Hello,
- I'm broke and I don't feel good about myself and I can't find a job not bartending so I should drink.
- The only job I could really do is bartending, so I should drink.
- Even though AA has given me some unbelievable, incredible experiences I should do the very thing which will make me feel more distant from it and make my head noisier and give me a lot of reasons to pull away -- from believing people are judging me to feeling guilty and/or embarrassed.
- I don't like anyone here -- there is absolutely no one around who measures up to my standards of how they should behave, so I'm going to drink.
- There are people around that I used to drink with, so I'm going to drink.
- I have problems, so what I'm going to do is try to forget them for a little while by creating another problem -- I'm going to drink.

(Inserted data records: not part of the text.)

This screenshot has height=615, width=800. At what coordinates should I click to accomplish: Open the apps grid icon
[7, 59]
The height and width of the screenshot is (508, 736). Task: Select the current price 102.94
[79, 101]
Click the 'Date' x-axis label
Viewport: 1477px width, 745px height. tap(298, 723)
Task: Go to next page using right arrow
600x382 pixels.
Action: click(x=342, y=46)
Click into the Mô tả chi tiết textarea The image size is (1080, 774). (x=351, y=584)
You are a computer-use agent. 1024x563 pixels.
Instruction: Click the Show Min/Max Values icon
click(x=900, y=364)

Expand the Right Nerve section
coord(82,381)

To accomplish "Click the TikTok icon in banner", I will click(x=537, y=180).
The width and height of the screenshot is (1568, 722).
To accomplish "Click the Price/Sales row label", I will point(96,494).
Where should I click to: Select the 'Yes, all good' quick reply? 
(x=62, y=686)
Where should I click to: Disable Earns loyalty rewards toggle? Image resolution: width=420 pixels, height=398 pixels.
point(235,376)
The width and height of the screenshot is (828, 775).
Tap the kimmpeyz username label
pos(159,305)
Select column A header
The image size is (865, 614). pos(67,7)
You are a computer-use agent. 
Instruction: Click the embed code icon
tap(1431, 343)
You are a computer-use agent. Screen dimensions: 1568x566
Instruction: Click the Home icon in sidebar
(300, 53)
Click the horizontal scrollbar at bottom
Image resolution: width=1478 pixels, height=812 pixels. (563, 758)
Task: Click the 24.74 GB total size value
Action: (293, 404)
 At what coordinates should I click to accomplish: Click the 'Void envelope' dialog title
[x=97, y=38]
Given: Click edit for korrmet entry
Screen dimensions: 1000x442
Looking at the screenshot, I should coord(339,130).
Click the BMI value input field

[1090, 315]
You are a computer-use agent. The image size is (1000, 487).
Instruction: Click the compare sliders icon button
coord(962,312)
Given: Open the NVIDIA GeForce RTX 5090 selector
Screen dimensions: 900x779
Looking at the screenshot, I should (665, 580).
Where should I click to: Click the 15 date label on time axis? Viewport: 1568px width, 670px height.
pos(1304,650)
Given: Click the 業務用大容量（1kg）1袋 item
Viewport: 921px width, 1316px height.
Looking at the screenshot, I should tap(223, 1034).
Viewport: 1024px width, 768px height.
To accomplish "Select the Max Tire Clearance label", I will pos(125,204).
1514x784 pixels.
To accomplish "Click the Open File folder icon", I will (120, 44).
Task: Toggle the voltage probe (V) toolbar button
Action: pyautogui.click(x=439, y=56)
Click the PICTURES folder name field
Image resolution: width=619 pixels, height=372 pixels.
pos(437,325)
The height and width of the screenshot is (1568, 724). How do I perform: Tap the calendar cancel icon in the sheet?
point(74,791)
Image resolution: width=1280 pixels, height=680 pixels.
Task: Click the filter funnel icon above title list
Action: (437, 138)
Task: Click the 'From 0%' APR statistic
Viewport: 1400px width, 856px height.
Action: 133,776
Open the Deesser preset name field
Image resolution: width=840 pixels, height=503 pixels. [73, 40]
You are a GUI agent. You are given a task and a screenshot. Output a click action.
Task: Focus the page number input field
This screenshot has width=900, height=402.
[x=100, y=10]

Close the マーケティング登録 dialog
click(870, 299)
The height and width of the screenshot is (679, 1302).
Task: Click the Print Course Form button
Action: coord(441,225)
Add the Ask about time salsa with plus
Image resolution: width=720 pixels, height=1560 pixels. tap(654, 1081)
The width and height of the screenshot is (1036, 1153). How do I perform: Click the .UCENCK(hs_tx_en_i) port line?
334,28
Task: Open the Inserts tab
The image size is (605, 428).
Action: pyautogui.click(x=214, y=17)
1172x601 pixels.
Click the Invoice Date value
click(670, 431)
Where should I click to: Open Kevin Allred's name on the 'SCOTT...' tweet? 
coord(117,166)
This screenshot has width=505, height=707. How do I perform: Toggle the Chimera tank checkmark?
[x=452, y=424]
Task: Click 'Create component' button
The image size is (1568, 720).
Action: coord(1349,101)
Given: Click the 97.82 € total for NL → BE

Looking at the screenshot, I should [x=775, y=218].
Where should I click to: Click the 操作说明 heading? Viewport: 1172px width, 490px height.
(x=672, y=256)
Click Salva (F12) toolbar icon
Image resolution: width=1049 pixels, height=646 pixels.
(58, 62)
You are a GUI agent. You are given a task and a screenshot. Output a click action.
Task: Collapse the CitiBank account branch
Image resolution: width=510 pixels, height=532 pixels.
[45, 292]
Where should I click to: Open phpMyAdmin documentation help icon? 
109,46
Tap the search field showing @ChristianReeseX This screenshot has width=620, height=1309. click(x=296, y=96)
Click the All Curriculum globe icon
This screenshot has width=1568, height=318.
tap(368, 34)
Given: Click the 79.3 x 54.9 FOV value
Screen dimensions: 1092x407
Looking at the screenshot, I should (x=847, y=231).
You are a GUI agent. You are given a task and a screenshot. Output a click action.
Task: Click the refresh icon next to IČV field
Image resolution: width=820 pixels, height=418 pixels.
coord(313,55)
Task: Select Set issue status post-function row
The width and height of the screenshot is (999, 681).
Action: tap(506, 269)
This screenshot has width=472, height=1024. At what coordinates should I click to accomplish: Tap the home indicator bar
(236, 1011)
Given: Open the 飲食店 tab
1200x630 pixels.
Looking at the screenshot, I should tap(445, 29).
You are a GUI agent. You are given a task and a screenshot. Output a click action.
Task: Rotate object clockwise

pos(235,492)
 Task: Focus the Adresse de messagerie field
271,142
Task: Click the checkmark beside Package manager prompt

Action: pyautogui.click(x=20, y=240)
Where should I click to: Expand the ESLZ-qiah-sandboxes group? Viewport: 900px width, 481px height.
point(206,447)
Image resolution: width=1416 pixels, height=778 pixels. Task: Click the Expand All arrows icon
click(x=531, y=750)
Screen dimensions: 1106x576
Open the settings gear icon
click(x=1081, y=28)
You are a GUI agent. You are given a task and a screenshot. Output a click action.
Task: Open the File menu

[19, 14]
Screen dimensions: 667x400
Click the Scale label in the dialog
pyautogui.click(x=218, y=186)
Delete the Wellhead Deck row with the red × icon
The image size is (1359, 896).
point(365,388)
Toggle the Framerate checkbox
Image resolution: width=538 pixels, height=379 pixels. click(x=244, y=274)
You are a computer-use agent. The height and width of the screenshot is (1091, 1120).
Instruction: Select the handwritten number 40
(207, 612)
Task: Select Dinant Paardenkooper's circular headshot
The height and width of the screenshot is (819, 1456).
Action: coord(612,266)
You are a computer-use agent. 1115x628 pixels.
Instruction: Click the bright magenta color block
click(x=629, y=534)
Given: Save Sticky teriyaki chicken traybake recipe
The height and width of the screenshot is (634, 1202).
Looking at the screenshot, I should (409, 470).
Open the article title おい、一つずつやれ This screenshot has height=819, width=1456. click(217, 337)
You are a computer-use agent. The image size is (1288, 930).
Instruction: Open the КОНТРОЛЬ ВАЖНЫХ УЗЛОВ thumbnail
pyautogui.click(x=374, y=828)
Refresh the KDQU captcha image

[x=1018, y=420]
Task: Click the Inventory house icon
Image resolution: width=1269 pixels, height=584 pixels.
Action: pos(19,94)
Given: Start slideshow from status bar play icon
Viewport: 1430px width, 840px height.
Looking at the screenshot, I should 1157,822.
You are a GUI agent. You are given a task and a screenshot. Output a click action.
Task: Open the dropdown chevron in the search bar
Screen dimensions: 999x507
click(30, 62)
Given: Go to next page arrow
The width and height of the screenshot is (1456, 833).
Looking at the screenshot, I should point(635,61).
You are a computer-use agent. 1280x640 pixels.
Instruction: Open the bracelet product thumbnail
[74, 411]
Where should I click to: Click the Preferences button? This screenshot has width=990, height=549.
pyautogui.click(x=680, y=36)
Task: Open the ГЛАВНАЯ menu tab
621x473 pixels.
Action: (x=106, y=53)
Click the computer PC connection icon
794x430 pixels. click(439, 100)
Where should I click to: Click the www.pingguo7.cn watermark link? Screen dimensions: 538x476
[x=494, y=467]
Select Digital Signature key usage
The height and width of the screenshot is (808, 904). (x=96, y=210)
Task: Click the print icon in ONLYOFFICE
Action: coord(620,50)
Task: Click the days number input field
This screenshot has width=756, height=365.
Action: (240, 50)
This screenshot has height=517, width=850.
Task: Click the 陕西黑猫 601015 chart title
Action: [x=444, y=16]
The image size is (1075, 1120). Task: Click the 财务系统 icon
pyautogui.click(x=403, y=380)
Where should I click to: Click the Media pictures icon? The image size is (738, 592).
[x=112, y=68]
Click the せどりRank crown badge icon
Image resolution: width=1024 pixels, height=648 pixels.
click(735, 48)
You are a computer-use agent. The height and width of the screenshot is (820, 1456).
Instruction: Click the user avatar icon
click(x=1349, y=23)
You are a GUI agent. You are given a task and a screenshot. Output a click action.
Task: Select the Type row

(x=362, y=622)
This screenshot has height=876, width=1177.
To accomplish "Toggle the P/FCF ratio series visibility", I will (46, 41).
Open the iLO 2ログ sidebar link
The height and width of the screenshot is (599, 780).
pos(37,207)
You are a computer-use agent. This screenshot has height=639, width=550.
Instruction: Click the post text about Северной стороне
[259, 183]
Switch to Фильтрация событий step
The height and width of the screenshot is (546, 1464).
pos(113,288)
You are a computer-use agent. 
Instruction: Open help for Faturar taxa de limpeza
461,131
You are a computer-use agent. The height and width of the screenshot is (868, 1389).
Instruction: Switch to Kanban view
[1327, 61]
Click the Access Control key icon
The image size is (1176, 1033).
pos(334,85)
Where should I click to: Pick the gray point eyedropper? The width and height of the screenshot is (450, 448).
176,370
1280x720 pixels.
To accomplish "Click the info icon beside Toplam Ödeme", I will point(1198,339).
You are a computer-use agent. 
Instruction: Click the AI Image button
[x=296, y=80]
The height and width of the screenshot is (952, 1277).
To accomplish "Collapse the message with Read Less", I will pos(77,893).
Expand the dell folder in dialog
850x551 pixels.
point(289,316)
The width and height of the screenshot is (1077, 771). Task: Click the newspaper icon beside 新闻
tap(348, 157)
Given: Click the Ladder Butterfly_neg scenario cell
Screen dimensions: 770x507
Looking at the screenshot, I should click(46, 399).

If you were sober in AA and if you had a child and (God forbid) something terrible happened to your child, you would be out of your mind with rage or grief or sorrow. But that wouldn't mean AA had let you down. Of course you would feel that way in response to such a thing.
So glad you are here.
Posted by: Peggy | June 07, 2011 at 05:08 AM
I think the most important thing I learned in the first year of sobriety (I have 14 months), is the joy of being able to sit in discomfort and pain.
Not that I enjoy the discomfort and pain - I hate it. It's uncomfortable and painful.
I like knowing that I have the stength and the ability to be in that pain and discomfort and that at the end of it, there will be a message for me. A possibility for growth.
My 10 year marriage just ended. There was pain and there were tears from both of us. There was grace and dignity and heartache. What there wasn't any of was me saying "I should drink. This is a great reason to drink". First time in my life that I didn't use a really bad situation as a reason to drink.
That was by far the most painful thing that I have done sober. And, I am so proud that I could be sober. I honored those 10 years and my partner and myself. I walked through the pain and I learned a lot. And I didn't throw up or kill anyone in my car and I didn't die and no one, including me, questioned my behaviors.
I don't want to be a cliche but I don't think there was a single thing I could have found in a bottle that would have made the situation better.
Posted by: Jackie | June 07, 2011 at 04:55 PM
I so needed to read that today.
Posted by: wil | June 07, 2011 at 07:17 PM
I so needed to read this today, too. I don't think I've ever read/heard the little mental twists I take described so well. It helps, a LOT.